## YOUR GOAL
Once the line with "The image size is (640, 409)." is found in the material, write out that line and every later line exactly, through the end.

━━━ INFORMATION PROVIDED

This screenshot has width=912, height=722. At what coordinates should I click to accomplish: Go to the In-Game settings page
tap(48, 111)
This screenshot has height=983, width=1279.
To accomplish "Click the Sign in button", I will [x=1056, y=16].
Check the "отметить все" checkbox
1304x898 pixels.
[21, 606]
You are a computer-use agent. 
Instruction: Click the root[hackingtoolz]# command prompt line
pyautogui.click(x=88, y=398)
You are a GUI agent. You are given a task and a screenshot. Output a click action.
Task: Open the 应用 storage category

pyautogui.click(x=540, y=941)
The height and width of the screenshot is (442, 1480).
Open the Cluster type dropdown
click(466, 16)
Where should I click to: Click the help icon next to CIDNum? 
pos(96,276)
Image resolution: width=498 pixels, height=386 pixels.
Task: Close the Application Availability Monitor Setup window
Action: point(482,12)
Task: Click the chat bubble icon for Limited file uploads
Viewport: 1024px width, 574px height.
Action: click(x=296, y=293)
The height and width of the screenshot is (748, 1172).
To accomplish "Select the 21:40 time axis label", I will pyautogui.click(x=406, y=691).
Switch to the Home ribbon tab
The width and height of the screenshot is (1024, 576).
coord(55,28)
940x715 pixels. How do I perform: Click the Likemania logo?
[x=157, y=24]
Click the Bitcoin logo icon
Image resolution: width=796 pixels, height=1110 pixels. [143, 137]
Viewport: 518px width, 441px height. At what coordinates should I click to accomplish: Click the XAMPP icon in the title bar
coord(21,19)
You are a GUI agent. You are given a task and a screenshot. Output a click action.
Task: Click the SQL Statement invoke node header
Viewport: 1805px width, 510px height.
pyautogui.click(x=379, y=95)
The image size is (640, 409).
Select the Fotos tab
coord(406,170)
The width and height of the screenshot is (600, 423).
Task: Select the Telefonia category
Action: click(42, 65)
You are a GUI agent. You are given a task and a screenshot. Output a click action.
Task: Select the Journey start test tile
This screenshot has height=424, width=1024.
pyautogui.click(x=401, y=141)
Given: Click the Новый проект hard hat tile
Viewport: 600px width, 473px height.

━━━━━━

## TASK SOLUTION
The image size is (640, 409).
Select the Fotos tab
coord(406,170)
The width and height of the screenshot is (600, 423).
Task: Select the Telefonia category
Action: click(42, 65)
You are a GUI agent. You are given a task and a screenshot. Output a click action.
Task: Select the Journey start test tile
This screenshot has height=424, width=1024.
pyautogui.click(x=401, y=141)
Given: Click the Новый проект hard hat tile
Viewport: 600px width, 473px height.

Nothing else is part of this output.